Once again, U.S. President Donald Trump has shown his readiness to defy both international opinion and common sense to make a political point. His decision to withdraw the United States from the Paris Agreement on climate change, while generating dismay and outrage, was expected nevertheless. This move will not generate the economic benefits that Trump promised — but it will (and already has) damaged U.S. credibility and standing in the international community as it now joins Nicaragua and Syria as the only countries to remain outside the agreement's purview.
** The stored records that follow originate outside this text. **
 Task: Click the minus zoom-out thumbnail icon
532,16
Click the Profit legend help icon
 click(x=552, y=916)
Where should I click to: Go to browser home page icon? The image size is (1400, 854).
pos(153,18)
In a June 1 speech in the White House Rose Garden that was littered with falsehoods, the president announced that the U.S. would immediately cease all implementation of the climate accord and "the draconian financial and economic burdens the agreement imposes on our country." Trump claimed that compliance "could cost America as much as 2.7 million lost jobs by 2025" and by 2040 would "cost close to $3 trillion in lost GDP and 6.5 million industrial jobs." Meanwhile, Trump said, the accord imposes "no meaningful obligations on the world's leading polluters," such as China and India. In fact, the president claimed, the rest of the world "applauded" when Washington signed on "for the simple reason" that it put the U.S. at "a very, very big economic disadvantage." Finally, Trump asserted that full implementation of the deal would only yield reductions in global temperature of two-tenths of 1 degree Celsius by 2100.
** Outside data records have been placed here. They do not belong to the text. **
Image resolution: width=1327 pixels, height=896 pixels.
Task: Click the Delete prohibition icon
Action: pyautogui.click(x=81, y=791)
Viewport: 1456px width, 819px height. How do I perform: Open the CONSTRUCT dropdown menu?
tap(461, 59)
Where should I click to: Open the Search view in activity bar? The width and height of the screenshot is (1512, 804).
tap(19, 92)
Every one of the U.S. president's claims is false or misleading. The first set of numbers reflects economic modeling based on draconian policies, nothing that is called for in the Paris Agreement. That study also explicitly excludes any potential benefits from avoided emissions or innovation in the energy field. Claims that other countries are exempt and that their support for the deal stemmed from restraints imposed on the U.S. are also false. All signatories have made their commitments, and the U.S. was instrumental in pushing for the accord, so to imply that the U.S. was singularly punished is wrong. Applause for the agreement reflected a sense of accomplishment for protecting the planet. Finally, the scientists behind the study Trump cited to minimize its impact have disavowed his use of their work, noting that the baselines it and he uses are different and that even if cuts in emissions are less than hoped for, they are better than nothing.